Of course, with a taxpayer-funded stream of federal dollars potentially being threatened, MFAR has sparked a backlash. The American Hospital Association and America’s Essential Hospitals have urged CMS to withdraw the regulation. One individual hospital network, Broward Health in Broward County, Florida, has claimed that MFAR “would require local governments to raise taxes and force the State to significantly reduce reimbursements to certain physicians.” Obviously, this is a scare tactic that is only being employed because there are no honest defenses of the status quo.

Those who oppose MFAR based on such rhetoric are exceedingly dishonest because they appear to view these dollars from the federal government as “free money,” not caring that we’re already $23 trillion in debt and facing future tax increases because of the massive deficits that the federal government will run.

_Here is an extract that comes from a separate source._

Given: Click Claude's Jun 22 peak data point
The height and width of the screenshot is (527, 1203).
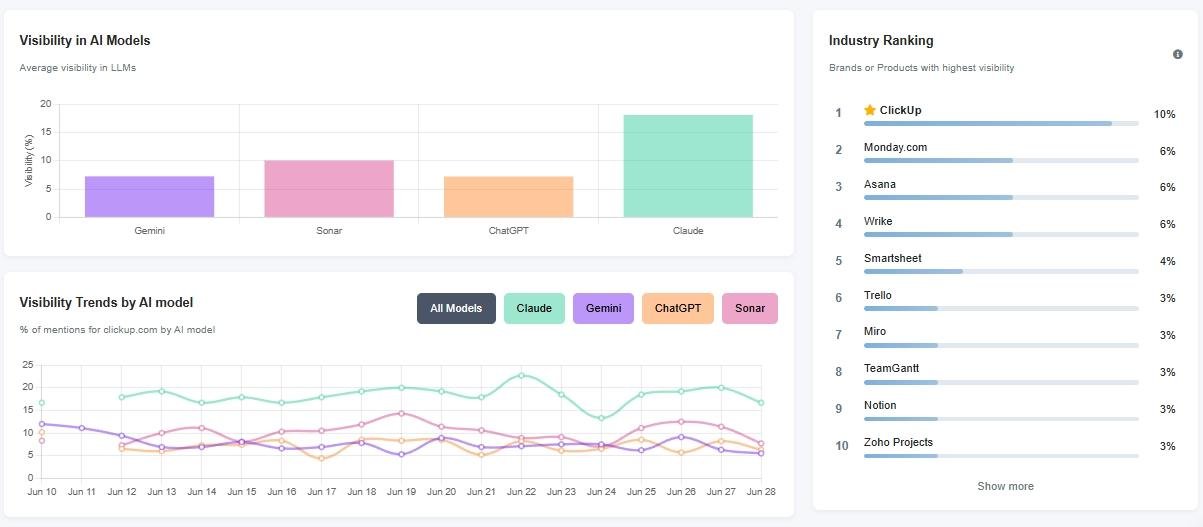Looking at the screenshot, I should tap(521, 375).
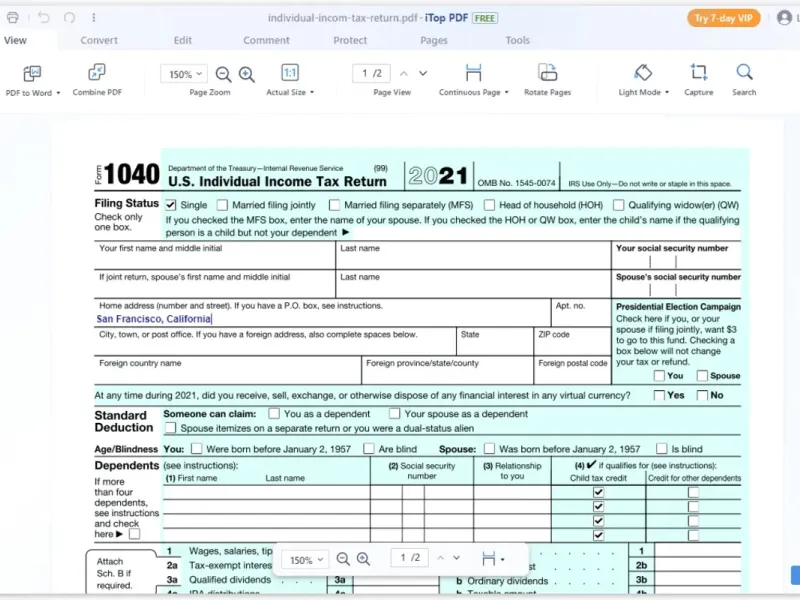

They also do not care that the status quo is nothing more than a scam.

MFAR would attack this scam head-on, and it makes a lot of sense. Although implementation and oversight will be key to its success, the regulation could curtail states’ ability to game the federal government for more taxpayer money. CMS should continue to move forward with MFAR, and Republicans in Congress should wholeheartedly support the regulation.